SOURCE EXCERPT:
--- begin ---
The second problem deriving from this is that this empire is a tremendous threat to the republic. The United States was founded as a moral project, and the heart of the moral project was anti-imperialism, the idea of national self-determination. We were the first.

When we were founded, it was said that we should avoid entangling alliances, which was quite easy, since no one really wanted to be allied with us. We were a small country on the eastern seaboard of North America with less power than Chile has today, and shaped pretty much like Chile today.

What was easy to imagine at that time—a nation of yeoman farmers, Boston merchants, engaging in trade peacefully and harming no one—is impossible today. Then, we couldn't harm anyone. Today every decision we make hurts or helps someone.

Because of this, we not only lack imperial institutions, we don't want them. If I were to go to Washington and make a speech in front of the Senate, "I declare the empire. Let us create the colonial office"—well, there are enough crazy people in Washington that they would listen to me. But this is running totally counter to the political culture that our founders created.

We have a national security apparatus that grew up in the Second World War and matured during the Cold War, but is wholly unsuited for the management of anything less than a crisis, and not always that great beyond that. We are crisis-driven. In other words, when there is a crisis, we can respond.

When there is no crisis, when you have an endemic problem—we have 16 intelligence organizations, a State Department that is occasionally listened to, a Defense Department at war with itself, and a National Security Council that is supposed to coordinate everyone else. It is a marvelous instrument—if you're the Keystone Kops. If you have a 9/11, it does come together, because the president now pays attention. But we have a presidency that is inherently weak and can't govern this.

We have to remember that this is what our founders wanted. Our founders did not trust the state. The intention of the founders was to create an inefficient state, and they did it—divided between three groups of government, a federalist system, and a legislative system divided against itself and able to make its own rules.

The founders got what they wanted—a state which is not a danger to the people—save that in a world where every day we have endemic decisions to make, the regime we have is in many ways unsuited. This is a danger to the regime, which is that as we adjust ourselves to deal with a dangerous world, we undermine the republican virtues and institutions that it was founded on.

We have this problem. We are a republic. The institutions of the republic are not suited for managing the vast power we have. We therefore create work-arounds, usually through the executive branch, for dealing with this. In fact, the necessity of what the world demands creates powers that undermine what the founders created.

It is not clear to me that the republic can survive. I say that very unhappily because I regard the moral project as central to the United States. Yet, as with Rome, as with Britain, institutions must change. The way we have changed since World War II was to imbue the executive with enormous power, because that's how decisions have to be made. The executive is unstable in the way that the executive branch has evolved.

Decisions are made, and you frequently cannot understand how the decisions are made, and multiple decisions are made that sometimes run against each other. In the course of this, the air is being sucked out of the republic. In other words, since the executive branch is making these decisions, many times what the other branches or, certainly, the states want is irrelevant.

This is the crisis of the next decade. The crisis of the next decade is, here we settle into the post-Cold War world, in which American power must find its balance, and the only institution that can find the balance, the executive branch, could very well undermine the republican institutions that we value.

This is the crisis of the next decade. This is why I said, in identifying that, I'm in the world of policy.
--- end ---
OBJECTIVE 1:
In the remarks on American empire and the republic, which present-day country is the early United States compared to in power and shape?
OBJECTIVE 2:
Write the next part of the remarks on American empire and the republic, picking up after their final sentence.

PROVIDED DATA:
--- begin ---
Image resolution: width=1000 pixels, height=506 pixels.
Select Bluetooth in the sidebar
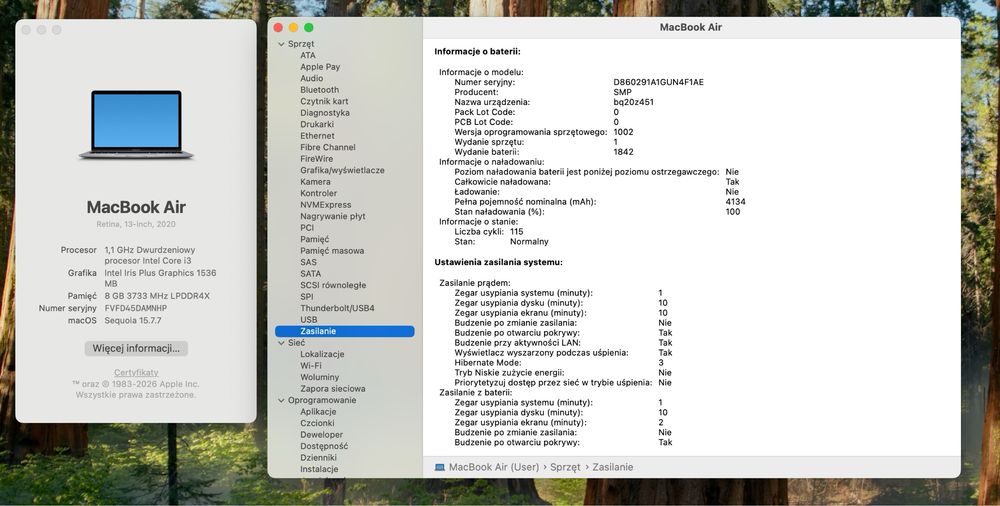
--- end ---
WRITTEN ANSWER 1:
Chile

WRITTEN ANSWER 2:
It is, of course, necessary to understand that we have problems. People have pointed out, how could we be an empire? We have had our heads handed to us in Afghanistan or Iraq. We have financial crises.

I would point out that Britain lost a war against a group of insurgents in North America that lasted seven years and had a financial crisis in 1825 that would curl your toes. It had something to do with Latin American bonds for nations that didn't exactly exist. That created a massive depression.

In 6 A.D., the Romans got whipped by the Germans, Arminius, in a battle that decided the shape of Rome, that it wouldn't take Germany. This did not determine the next century or two centuries or three centuries of what would happen.

The mere fact of disorder, of failure, is inherent in the building of an effective empire. Just as the British learned something from the way they tried to control North America and the Romans certainly learned a great something about not messing with the Germans in the Teutonic forests, the Americans are learning a great many things in Iraq and Afghanistan.

The most important thing is this: The Romans and the British did not govern by sending large numbers of troops to occupy and rule countries. They sent a small number of troops to govern a large number of native troops and a cadre of diplomats whose job it was not to run the country so much as make political alliances with people in the country so that they could run it for their benefit. There were certainly crown colonies and directly controlled colonies in places where this failed, but this was the model.

The United States' problem is that, drawing on its memories of World War II, it resorts to main force as the first recourse. The United States, since the end of the Cold War, has invaded, that I count, seven countries, including Haiti, which we do for practice regularly—toward what end I don't know, but it seems to be part of what we do.

In each case the mission was to land the military and turn the United States military into a force for building nations. Militaries are forces to defeat enemy armies. Social workers they are not very good at. People who can negotiate complex relationships among myriad tribes—they are even worse. My daughter was an intelligence officer in Iraq, and she did a very good job. She did not speak Arabic. I'm not sure how she could be an advantage in the job, but that's not a bar in the United States.

The British Empire was governed by very eccentric people, who studied at Cambridge and then went out and spent their days speaking Farsi. Our empire is governed by people doing a five-year trip before they get a job at Goldman Sachs—not all of them. We do have a professional cadre. But that professional cadre is the least powerful in government.

The use of main force creates profound problems. Let me lay this out in the question of Iraq and Iran. There are many arguments for the invasion of Iraq. I'm not one of those who says this was just a stupid thing. It was a complexly stupid thing, but it was not one that was frivolously undertaken. That has to be understood. Nevertheless, it took a fundamental thing, the balance of power between Iran and Iraq, bloody as it was, and destroyed it.

It didn't intend to destroy it. There were three missions in the invasion: to destroy the Iraqi army, to destroy the Baathist regime, and to replace it with a powerful pro-American regime.

Step 1, good. Step 2, great. Step 3, a problem. It became difficult to create a regime because the Iranians had a deep interest in Iraq. They didn't want another war in which they had a million casualties. They had what I call negative control. They couldn't dominate Iraq directly, but they could stop other people from simply dominating it.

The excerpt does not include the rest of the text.